• _Collected data entries_
========

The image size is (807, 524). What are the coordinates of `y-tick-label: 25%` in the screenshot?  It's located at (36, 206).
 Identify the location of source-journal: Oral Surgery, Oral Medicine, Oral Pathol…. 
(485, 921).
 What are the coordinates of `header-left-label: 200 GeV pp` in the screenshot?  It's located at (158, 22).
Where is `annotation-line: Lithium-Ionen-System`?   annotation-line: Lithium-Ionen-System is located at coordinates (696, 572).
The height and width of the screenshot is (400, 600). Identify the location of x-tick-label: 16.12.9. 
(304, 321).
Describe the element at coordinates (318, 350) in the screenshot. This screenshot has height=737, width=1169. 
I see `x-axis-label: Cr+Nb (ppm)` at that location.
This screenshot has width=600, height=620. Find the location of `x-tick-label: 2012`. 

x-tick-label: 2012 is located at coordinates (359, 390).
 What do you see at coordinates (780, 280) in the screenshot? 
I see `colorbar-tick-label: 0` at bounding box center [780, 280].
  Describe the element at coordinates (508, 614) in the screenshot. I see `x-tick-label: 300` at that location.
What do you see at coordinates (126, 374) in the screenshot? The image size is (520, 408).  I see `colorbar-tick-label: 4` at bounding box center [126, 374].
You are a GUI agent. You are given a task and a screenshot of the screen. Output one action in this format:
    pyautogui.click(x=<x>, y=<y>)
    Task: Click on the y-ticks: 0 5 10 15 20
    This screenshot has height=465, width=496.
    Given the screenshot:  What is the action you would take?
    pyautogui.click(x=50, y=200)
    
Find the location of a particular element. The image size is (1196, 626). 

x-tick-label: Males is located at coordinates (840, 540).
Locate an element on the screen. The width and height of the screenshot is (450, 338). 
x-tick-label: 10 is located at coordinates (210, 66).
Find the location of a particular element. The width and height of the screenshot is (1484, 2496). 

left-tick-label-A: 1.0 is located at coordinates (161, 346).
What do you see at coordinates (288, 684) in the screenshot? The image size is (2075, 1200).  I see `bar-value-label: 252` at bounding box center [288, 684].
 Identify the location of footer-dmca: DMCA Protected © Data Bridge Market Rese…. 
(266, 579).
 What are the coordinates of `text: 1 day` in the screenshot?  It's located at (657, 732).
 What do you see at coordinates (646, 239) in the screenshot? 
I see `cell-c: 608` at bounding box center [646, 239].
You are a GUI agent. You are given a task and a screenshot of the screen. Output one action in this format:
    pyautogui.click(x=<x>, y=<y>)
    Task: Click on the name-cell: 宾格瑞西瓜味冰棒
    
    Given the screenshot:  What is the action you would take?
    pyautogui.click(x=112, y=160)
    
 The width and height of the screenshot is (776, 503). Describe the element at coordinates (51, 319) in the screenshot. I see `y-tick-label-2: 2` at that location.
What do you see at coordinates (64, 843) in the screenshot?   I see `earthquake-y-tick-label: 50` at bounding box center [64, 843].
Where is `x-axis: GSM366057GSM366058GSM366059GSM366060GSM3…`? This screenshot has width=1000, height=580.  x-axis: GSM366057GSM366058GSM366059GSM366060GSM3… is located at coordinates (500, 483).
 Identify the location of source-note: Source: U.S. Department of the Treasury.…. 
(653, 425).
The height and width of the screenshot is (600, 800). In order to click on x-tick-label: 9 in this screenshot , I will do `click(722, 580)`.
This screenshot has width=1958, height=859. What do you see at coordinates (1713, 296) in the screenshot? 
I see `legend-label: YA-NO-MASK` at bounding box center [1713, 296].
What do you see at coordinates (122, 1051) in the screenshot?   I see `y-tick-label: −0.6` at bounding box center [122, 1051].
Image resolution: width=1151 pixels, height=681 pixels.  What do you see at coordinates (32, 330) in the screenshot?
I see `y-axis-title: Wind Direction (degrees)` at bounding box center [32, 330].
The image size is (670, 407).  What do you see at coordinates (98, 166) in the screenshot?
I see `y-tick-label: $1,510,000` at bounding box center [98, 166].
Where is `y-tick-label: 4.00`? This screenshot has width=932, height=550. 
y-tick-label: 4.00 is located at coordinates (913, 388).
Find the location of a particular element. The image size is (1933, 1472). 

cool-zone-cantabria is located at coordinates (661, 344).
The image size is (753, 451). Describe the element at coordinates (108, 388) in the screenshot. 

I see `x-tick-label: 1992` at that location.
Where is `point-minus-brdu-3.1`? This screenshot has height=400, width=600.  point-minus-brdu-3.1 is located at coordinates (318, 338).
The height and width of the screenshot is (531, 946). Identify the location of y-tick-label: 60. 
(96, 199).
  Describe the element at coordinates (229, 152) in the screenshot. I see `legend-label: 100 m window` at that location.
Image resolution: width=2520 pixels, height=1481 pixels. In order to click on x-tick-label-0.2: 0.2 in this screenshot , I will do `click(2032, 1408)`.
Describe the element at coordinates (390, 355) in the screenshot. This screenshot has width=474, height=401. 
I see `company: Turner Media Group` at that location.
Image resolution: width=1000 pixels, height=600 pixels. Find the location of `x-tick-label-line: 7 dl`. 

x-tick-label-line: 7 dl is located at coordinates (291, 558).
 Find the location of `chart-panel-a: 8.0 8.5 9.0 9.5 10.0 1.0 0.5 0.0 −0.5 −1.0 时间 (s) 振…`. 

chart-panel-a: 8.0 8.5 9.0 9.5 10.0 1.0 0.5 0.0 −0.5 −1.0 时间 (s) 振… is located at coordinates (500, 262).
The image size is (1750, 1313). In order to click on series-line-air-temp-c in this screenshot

========

• _EXERCISE OBJECTIVE_
Change each occurrence of "Find the location of" in the material to "Locate" and write out all of the material again, with nothing else altered.

• _RESULT_
The image size is (807, 524). What are the coordinates of `y-tick-label: 25%` in the screenshot?  It's located at (36, 206).
 Identify the location of source-journal: Oral Surgery, Oral Medicine, Oral Pathol…. 
(485, 921).
 What are the coordinates of `header-left-label: 200 GeV pp` in the screenshot?  It's located at (158, 22).
Where is `annotation-line: Lithium-Ionen-System`?   annotation-line: Lithium-Ionen-System is located at coordinates (696, 572).
The height and width of the screenshot is (400, 600). Identify the location of x-tick-label: 16.12.9. 
(304, 321).
Describe the element at coordinates (318, 350) in the screenshot. This screenshot has height=737, width=1169. 
I see `x-axis-label: Cr+Nb (ppm)` at that location.
This screenshot has width=600, height=620. Locate `x-tick-label: 2012`. 

x-tick-label: 2012 is located at coordinates (359, 390).
 What do you see at coordinates (780, 280) in the screenshot? 
I see `colorbar-tick-label: 0` at bounding box center [780, 280].
  Describe the element at coordinates (508, 614) in the screenshot. I see `x-tick-label: 300` at that location.
What do you see at coordinates (126, 374) in the screenshot? The image size is (520, 408).  I see `colorbar-tick-label: 4` at bounding box center [126, 374].
You are a GUI agent. You are given a task and a screenshot of the screen. Output one action in this format:
    pyautogui.click(x=<x>, y=<y>)
    Task: Click on the y-ticks: 0 5 10 15 20
    This screenshot has height=465, width=496.
    Given the screenshot:  What is the action you would take?
    pyautogui.click(x=50, y=200)
    
Locate a particular element. The image size is (1196, 626). 

x-tick-label: Males is located at coordinates (840, 540).
Locate an element on the screen. The width and height of the screenshot is (450, 338). 
x-tick-label: 10 is located at coordinates (210, 66).
Locate a particular element. The width and height of the screenshot is (1484, 2496). 

left-tick-label-A: 1.0 is located at coordinates (161, 346).
What do you see at coordinates (288, 684) in the screenshot? The image size is (2075, 1200).  I see `bar-value-label: 252` at bounding box center [288, 684].
 Identify the location of footer-dmca: DMCA Protected © Data Bridge Market Rese…. 
(266, 579).
 What are the coordinates of `text: 1 day` in the screenshot?  It's located at (657, 732).
 What do you see at coordinates (646, 239) in the screenshot? 
I see `cell-c: 608` at bounding box center [646, 239].
You are a GUI agent. You are given a task and a screenshot of the screen. Output one action in this format:
    pyautogui.click(x=<x>, y=<y>)
    Task: Click on the name-cell: 宾格瑞西瓜味冰棒
    
    Given the screenshot:  What is the action you would take?
    pyautogui.click(x=112, y=160)
    
 The width and height of the screenshot is (776, 503). Describe the element at coordinates (51, 319) in the screenshot. I see `y-tick-label-2: 2` at that location.
What do you see at coordinates (64, 843) in the screenshot?   I see `earthquake-y-tick-label: 50` at bounding box center [64, 843].
Where is `x-axis: GSM366057GSM366058GSM366059GSM366060GSM3…`? This screenshot has width=1000, height=580.  x-axis: GSM366057GSM366058GSM366059GSM366060GSM3… is located at coordinates (500, 483).
 Identify the location of source-note: Source: U.S. Department of the Treasury.…. 
(653, 425).
The height and width of the screenshot is (600, 800). In order to click on x-tick-label: 9 in this screenshot , I will do `click(722, 580)`.
This screenshot has width=1958, height=859. What do you see at coordinates (1713, 296) in the screenshot? 
I see `legend-label: YA-NO-MASK` at bounding box center [1713, 296].
What do you see at coordinates (122, 1051) in the screenshot?   I see `y-tick-label: −0.6` at bounding box center [122, 1051].
Image resolution: width=1151 pixels, height=681 pixels.  What do you see at coordinates (32, 330) in the screenshot?
I see `y-axis-title: Wind Direction (degrees)` at bounding box center [32, 330].
The image size is (670, 407).  What do you see at coordinates (98, 166) in the screenshot?
I see `y-tick-label: $1,510,000` at bounding box center [98, 166].
Where is `y-tick-label: 4.00`? This screenshot has width=932, height=550. 
y-tick-label: 4.00 is located at coordinates (913, 388).
Locate a particular element. The image size is (1933, 1472). 

cool-zone-cantabria is located at coordinates (661, 344).
The image size is (753, 451). Describe the element at coordinates (108, 388) in the screenshot. 

I see `x-tick-label: 1992` at that location.
Where is `point-minus-brdu-3.1`? This screenshot has height=400, width=600.  point-minus-brdu-3.1 is located at coordinates (318, 338).
The height and width of the screenshot is (531, 946). Identify the location of y-tick-label: 60. 
(96, 199).
  Describe the element at coordinates (229, 152) in the screenshot. I see `legend-label: 100 m window` at that location.
Image resolution: width=2520 pixels, height=1481 pixels. In order to click on x-tick-label-0.2: 0.2 in this screenshot , I will do `click(2032, 1408)`.
Describe the element at coordinates (390, 355) in the screenshot. This screenshot has width=474, height=401. 
I see `company: Turner Media Group` at that location.
Image resolution: width=1000 pixels, height=600 pixels. Locate `x-tick-label-line: 7 dl`. 

x-tick-label-line: 7 dl is located at coordinates (291, 558).
 Locate `chart-panel-a: 8.0 8.5 9.0 9.5 10.0 1.0 0.5 0.0 −0.5 −1.0 时间 (s) 振…`. 

chart-panel-a: 8.0 8.5 9.0 9.5 10.0 1.0 0.5 0.0 −0.5 −1.0 时间 (s) 振… is located at coordinates (500, 262).
The image size is (1750, 1313). In order to click on series-line-air-temp-c in this screenshot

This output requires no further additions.